Do we really need another way to spell a <= x < b? Have you got a real-world use case in mind for the version with step > 1?

I'm at most lukewarm; I'd be willing to look at a patch to the C code in the py3k-struni branch, plus unit tests though.

-- GvR at http://thread.gmane.org/gmane.comp.python.python- 3000.devel/8732

I read this as a rejection for 2.x series. For py3k, this is a premature optimization. Current py3k implementation is likely to be optimized for regular size integers at some point. This patch will only introduce more code to be changed then.

If this is not ready to be rejected for 2.x, let's wait for resolution of since it may result in backporting of py3k range implementation.

msg63143 - (view)

Author: Stargaming (stargaming)

Date: 2008-02-29 19:53

Later on, when Greg mentions the current for/if performance asymmetry, Guido states:

Fair enough.

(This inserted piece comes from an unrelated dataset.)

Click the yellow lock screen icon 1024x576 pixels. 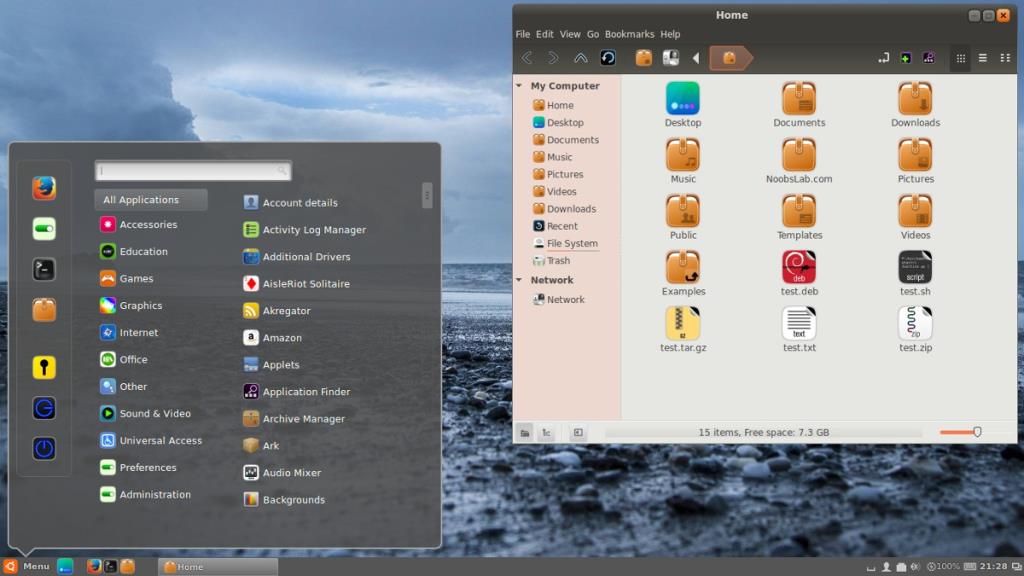[43, 367]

So maybe you can contribute a patch?

I don't read this as a rejection, but of course you're right -- this patch is purely an optimization. As already written in my initial comment (and discussed on the mailing list), there would be no change in behaviour: The change from generic iterator behaviour to specific range performance is transparent to the end-user.

I don't see how the other patches interfere with this one. Waiting until the development of the range object itself has a stabilized and we decided upon a member type/API seems sensible. Still, this patch would be valid on its own.

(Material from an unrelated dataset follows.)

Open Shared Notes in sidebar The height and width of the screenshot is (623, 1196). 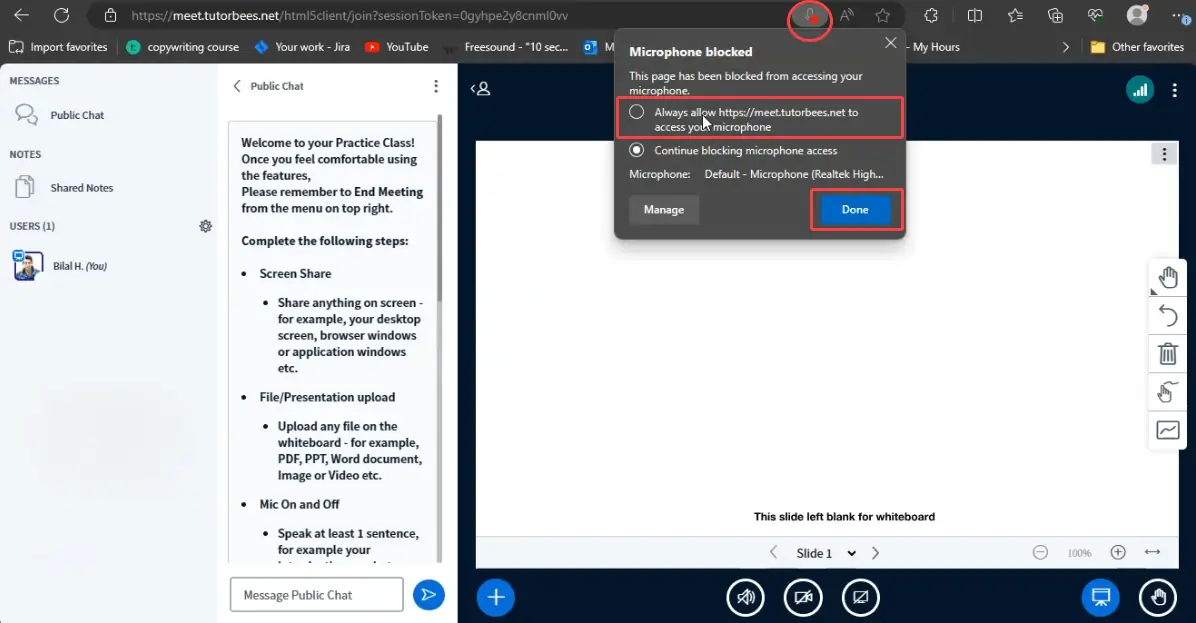(x=81, y=188)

Now, your impulse is right: having the performance enhancement in the bug tracker doesn't help much -- we need a resolution for this. If someone could review the patch, tell me about the critical parts or point me to references on how to improve it, I'd be really glad!

On the mentioned unit tests: I'm unsure how to verify this behaviour since I expect it to affect runtime only.

PS. With the new tracker, wouldn't the "resource usage" type fit best?

msg63146 - (view)

Author: Alexander Belopolsky (belopolsky) * (Python committer)

Date: 2008-02-29 21:33

Here are my comments on the py3k patch:

  1. Sign of a PyLong object o is the same as the sign of Py_SIZE(o). I would think it is safe to use this fact within python core. (User code that may need to work across multiple versions of python may need to be more conservative.)

  2. If you choose to use zero in the code, there is no need to create it twice per call.

  3. Py_INCREF(zero); is unnecessary and creates a reference leak.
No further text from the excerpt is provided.